---- DATA TO PROCESS

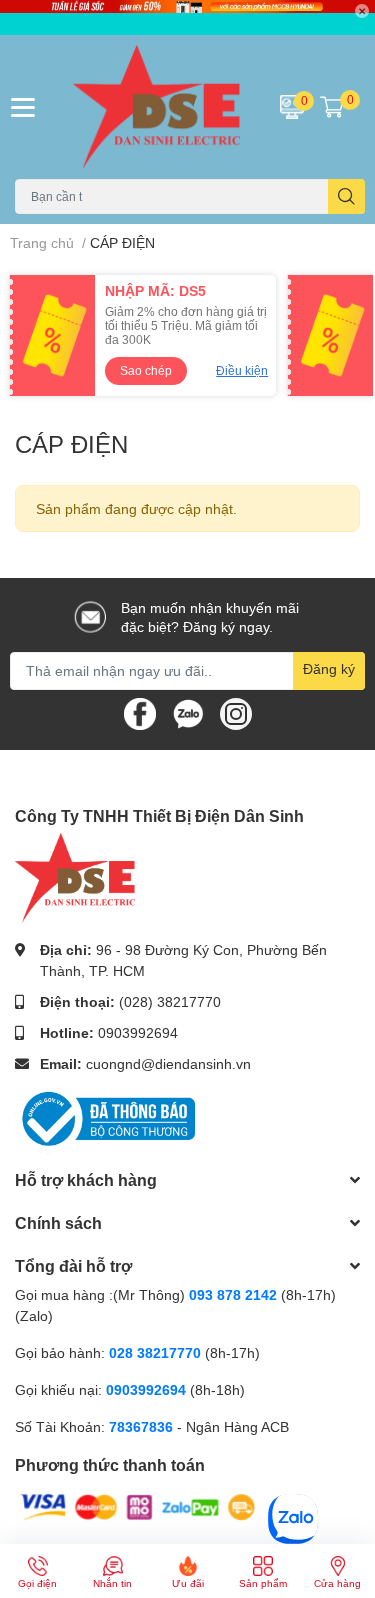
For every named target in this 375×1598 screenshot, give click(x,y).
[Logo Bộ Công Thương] (105, 1117)
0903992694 (138, 1032)
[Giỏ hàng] (332, 107)
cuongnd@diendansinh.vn (168, 1063)
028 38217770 (155, 1352)
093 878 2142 (233, 1294)
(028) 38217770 (170, 1001)
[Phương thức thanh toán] (138, 1505)
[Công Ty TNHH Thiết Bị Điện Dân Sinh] (157, 107)
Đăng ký (329, 668)
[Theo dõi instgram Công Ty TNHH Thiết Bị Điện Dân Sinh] (236, 711)
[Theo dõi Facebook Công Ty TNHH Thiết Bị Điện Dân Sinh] (140, 711)
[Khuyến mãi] (187, 17)
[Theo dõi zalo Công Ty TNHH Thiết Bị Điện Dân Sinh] (188, 711)
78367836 (141, 1426)
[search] (346, 196)
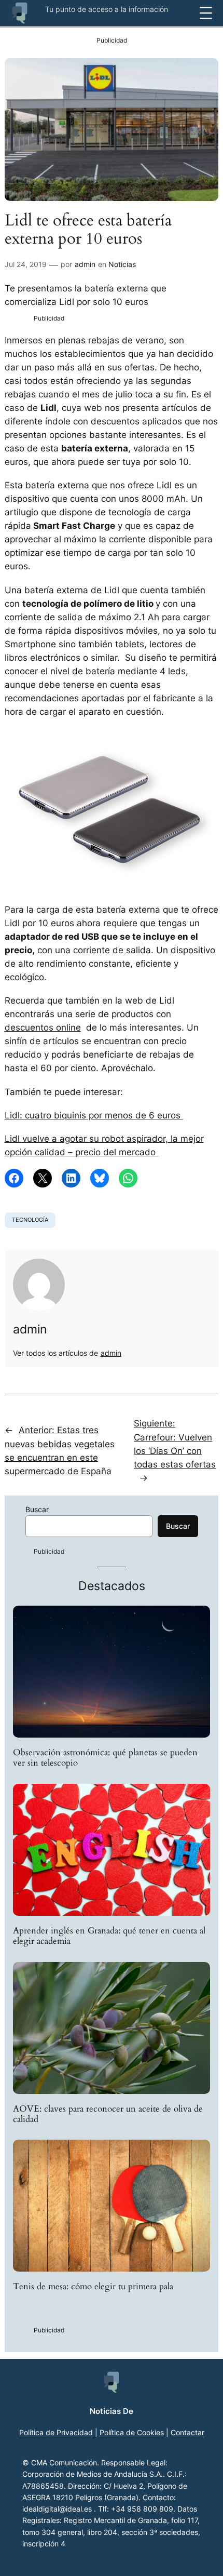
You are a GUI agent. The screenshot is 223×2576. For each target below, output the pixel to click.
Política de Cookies (132, 2432)
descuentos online (43, 1027)
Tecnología (30, 1219)
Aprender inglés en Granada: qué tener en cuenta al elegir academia (109, 1936)
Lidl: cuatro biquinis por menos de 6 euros (94, 1115)
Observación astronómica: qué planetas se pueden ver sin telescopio (105, 1757)
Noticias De (111, 2411)
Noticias (122, 264)
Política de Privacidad (56, 2432)
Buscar (37, 1509)
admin (85, 264)
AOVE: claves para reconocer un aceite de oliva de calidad (108, 2114)
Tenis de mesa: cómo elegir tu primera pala (93, 2286)
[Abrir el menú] (206, 13)
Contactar (187, 2432)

--------

EXERCISE PROMPT: Within the listing above, the range opens at the line with "093 878 2142 (233, 1294)" and closes at the line with "[Khuyến mãi] (187, 17)". Reproduce exactly the lines of that range, including both ends.

OUTPUT OF THE TASK:
093 878 2142 (233, 1294)
(028) 38217770 (170, 1001)
[Phương thức thanh toán] (138, 1505)
[Công Ty TNHH Thiết Bị Điện Dân Sinh] (157, 107)
Đăng ký (329, 668)
[Theo dõi instgram Công Ty TNHH Thiết Bị Điện Dân Sinh] (236, 711)
[Theo dõi Facebook Công Ty TNHH Thiết Bị Điện Dân Sinh] (140, 711)
[Khuyến mãi] (187, 17)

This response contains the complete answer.